Rewrite as a numbered list, leaving out blank lines, the lines starting with the one containing "2121x1207 pixels." and going on through the one containing "Select App in the top navigation".

======== Entries ========

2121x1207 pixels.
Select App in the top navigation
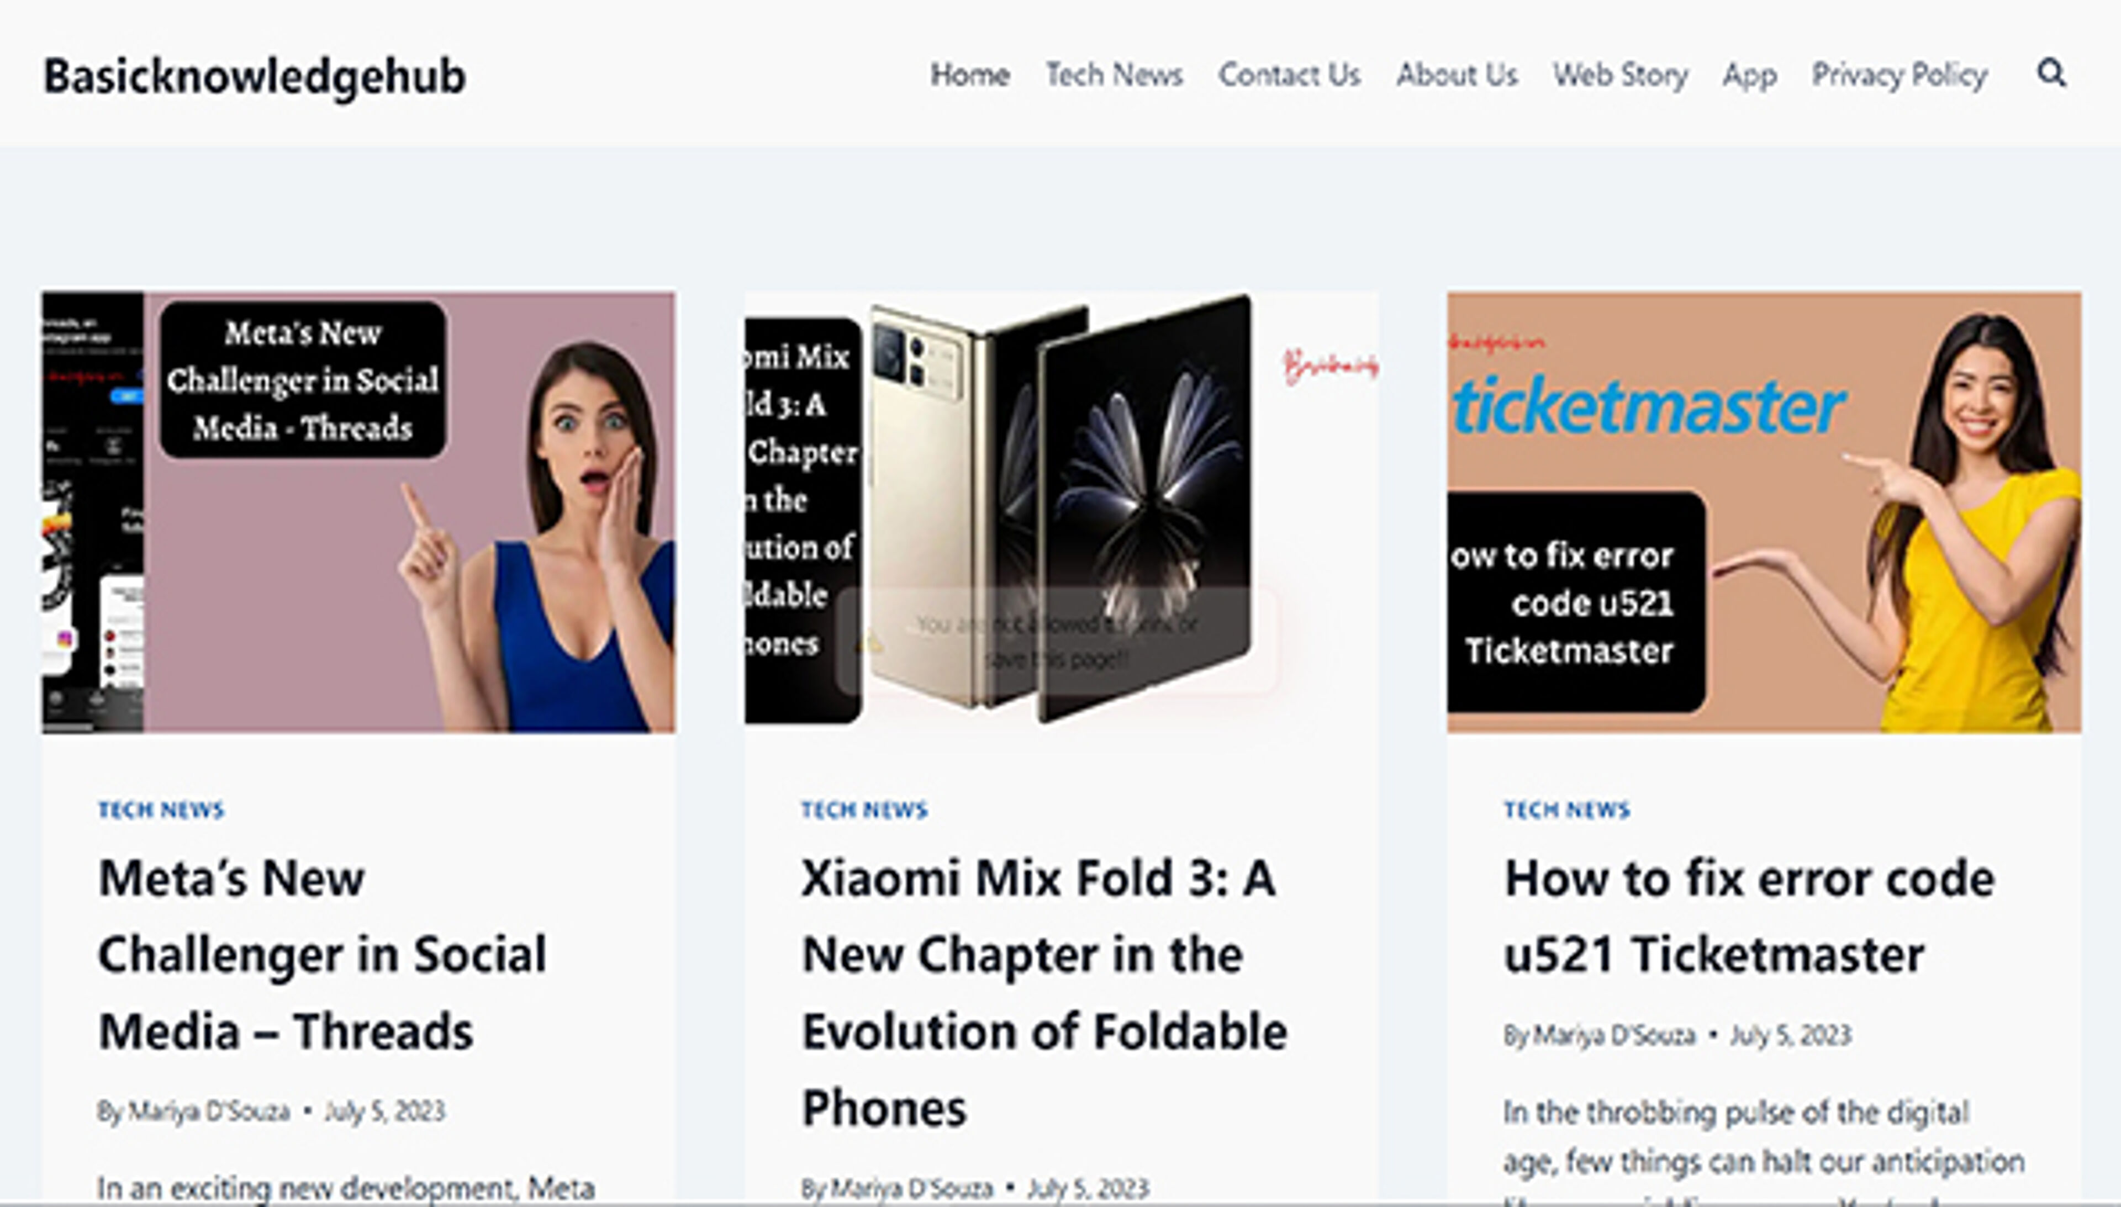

========
======== Entries ========

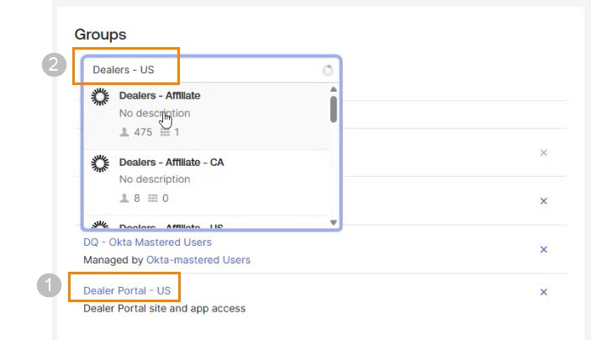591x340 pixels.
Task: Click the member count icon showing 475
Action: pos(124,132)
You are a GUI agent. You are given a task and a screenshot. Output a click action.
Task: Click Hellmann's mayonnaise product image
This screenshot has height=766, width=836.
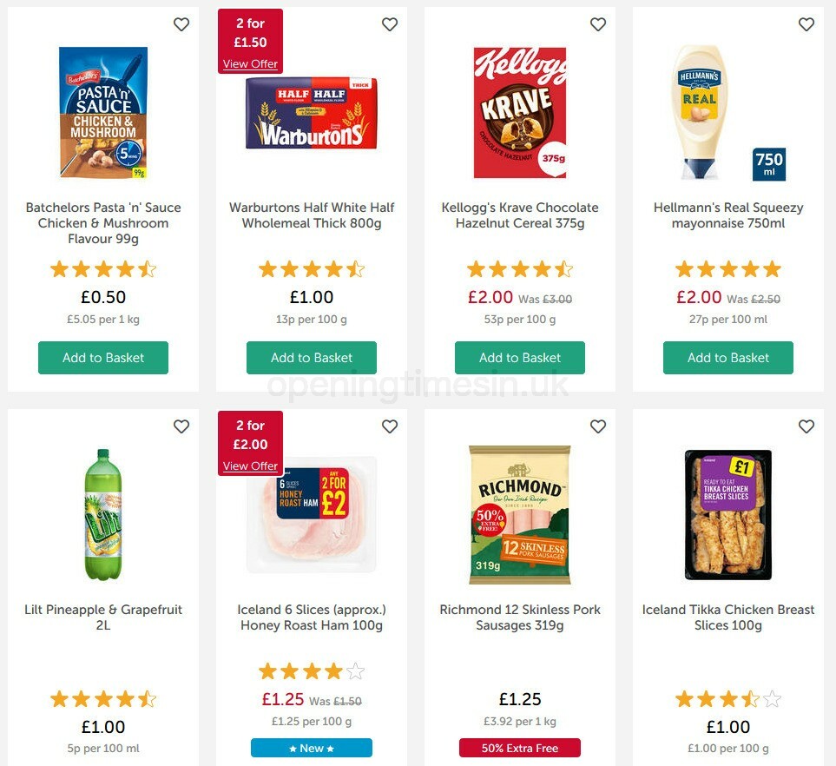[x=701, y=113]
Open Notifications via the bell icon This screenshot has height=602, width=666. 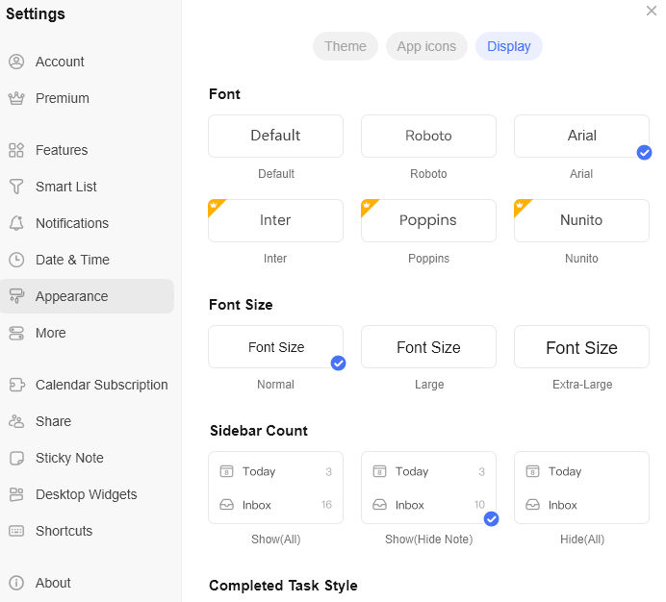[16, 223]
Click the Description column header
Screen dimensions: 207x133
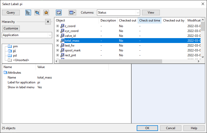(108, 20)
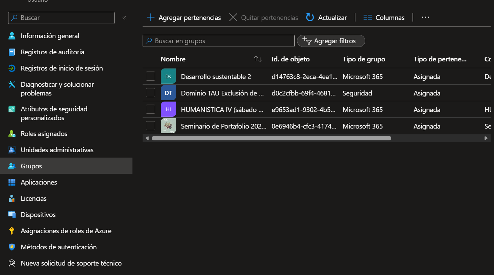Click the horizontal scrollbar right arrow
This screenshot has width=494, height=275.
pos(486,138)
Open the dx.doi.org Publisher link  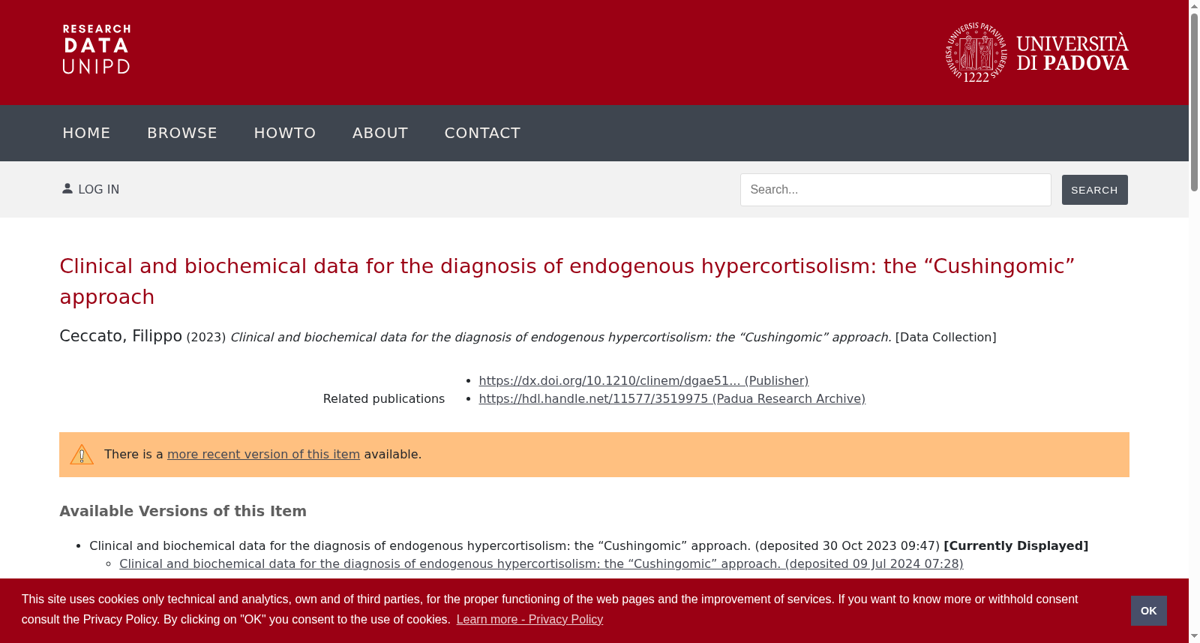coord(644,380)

========

Output for this exercise:
1. 2121x1207 pixels.
2. Select App in the top navigation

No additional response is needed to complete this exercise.